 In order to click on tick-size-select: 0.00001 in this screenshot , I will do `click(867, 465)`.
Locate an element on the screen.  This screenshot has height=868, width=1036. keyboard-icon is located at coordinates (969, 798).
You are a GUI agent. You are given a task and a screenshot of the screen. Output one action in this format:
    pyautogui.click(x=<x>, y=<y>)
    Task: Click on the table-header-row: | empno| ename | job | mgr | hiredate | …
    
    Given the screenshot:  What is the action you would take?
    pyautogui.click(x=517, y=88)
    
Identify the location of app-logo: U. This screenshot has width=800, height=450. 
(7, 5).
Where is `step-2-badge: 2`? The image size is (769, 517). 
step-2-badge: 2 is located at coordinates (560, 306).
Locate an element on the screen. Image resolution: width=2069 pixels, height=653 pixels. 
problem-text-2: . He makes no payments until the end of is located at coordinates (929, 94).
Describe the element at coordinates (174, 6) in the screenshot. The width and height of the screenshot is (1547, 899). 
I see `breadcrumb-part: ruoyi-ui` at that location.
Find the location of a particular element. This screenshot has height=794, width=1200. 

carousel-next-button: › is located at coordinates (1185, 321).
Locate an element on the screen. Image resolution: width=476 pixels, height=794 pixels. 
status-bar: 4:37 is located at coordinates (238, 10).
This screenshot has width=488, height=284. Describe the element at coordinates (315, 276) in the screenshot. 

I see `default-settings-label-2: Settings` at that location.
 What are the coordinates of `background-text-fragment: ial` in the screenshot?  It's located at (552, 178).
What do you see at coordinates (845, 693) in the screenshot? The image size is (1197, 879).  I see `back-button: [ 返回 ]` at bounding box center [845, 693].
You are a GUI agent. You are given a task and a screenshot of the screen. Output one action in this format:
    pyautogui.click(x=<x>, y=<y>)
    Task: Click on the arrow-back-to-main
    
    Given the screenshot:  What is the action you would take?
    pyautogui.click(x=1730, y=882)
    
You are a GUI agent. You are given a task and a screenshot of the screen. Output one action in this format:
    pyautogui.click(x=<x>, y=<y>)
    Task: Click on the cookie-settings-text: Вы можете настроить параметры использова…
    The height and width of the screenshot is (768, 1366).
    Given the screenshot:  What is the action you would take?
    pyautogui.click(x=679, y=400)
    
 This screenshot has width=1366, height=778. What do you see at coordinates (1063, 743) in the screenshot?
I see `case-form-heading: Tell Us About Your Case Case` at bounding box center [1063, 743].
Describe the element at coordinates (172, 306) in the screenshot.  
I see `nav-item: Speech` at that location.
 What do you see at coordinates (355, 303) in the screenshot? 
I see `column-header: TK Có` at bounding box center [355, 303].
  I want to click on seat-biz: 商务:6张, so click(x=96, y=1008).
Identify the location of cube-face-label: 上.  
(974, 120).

Problem to work on
Reproduce all of the material above, substituting "interface assistant" for every occurrence of "GUI agent" and leaving everything else unchanged.

Answer space
 In order to click on tick-size-select: 0.00001 in this screenshot , I will do `click(867, 465)`.
Locate an element on the screen.  This screenshot has height=868, width=1036. keyboard-icon is located at coordinates (969, 798).
You are a interface assistant. You are given a task and a screenshot of the screen. Output one action in this format:
    pyautogui.click(x=<x>, y=<y>)
    Task: Click on the table-header-row: | empno| ename | job | mgr | hiredate | …
    
    Given the screenshot:  What is the action you would take?
    pyautogui.click(x=517, y=88)
    
Identify the location of app-logo: U. This screenshot has width=800, height=450. 
(7, 5).
Where is `step-2-badge: 2`? The image size is (769, 517). 
step-2-badge: 2 is located at coordinates (560, 306).
Locate an element on the screen. Image resolution: width=2069 pixels, height=653 pixels. 
problem-text-2: . He makes no payments until the end of is located at coordinates (929, 94).
Describe the element at coordinates (174, 6) in the screenshot. The width and height of the screenshot is (1547, 899). 
I see `breadcrumb-part: ruoyi-ui` at that location.
Find the location of a particular element. This screenshot has height=794, width=1200. 

carousel-next-button: › is located at coordinates (1185, 321).
Locate an element on the screen. Image resolution: width=476 pixels, height=794 pixels. 
status-bar: 4:37 is located at coordinates (238, 10).
This screenshot has width=488, height=284. Describe the element at coordinates (315, 276) in the screenshot. 

I see `default-settings-label-2: Settings` at that location.
 What are the coordinates of `background-text-fragment: ial` in the screenshot?  It's located at (552, 178).
What do you see at coordinates (845, 693) in the screenshot? The image size is (1197, 879).  I see `back-button: [ 返回 ]` at bounding box center [845, 693].
You are a interface assistant. You are given a task and a screenshot of the screen. Output one action in this format:
    pyautogui.click(x=<x>, y=<y>)
    Task: Click on the arrow-back-to-main
    
    Given the screenshot:  What is the action you would take?
    pyautogui.click(x=1730, y=882)
    
You are a interface assistant. You are given a task and a screenshot of the screen. Output one action in this format:
    pyautogui.click(x=<x>, y=<y>)
    Task: Click on the cookie-settings-text: Вы можете настроить параметры использова…
    The height and width of the screenshot is (768, 1366).
    Given the screenshot:  What is the action you would take?
    pyautogui.click(x=679, y=400)
    
 This screenshot has width=1366, height=778. What do you see at coordinates (1063, 743) in the screenshot?
I see `case-form-heading: Tell Us About Your Case Case` at bounding box center [1063, 743].
Describe the element at coordinates (172, 306) in the screenshot.  
I see `nav-item: Speech` at that location.
 What do you see at coordinates (355, 303) in the screenshot? 
I see `column-header: TK Có` at bounding box center [355, 303].
  I want to click on seat-biz: 商务:6张, so click(x=96, y=1008).
Identify the location of cube-face-label: 上.  
(974, 120).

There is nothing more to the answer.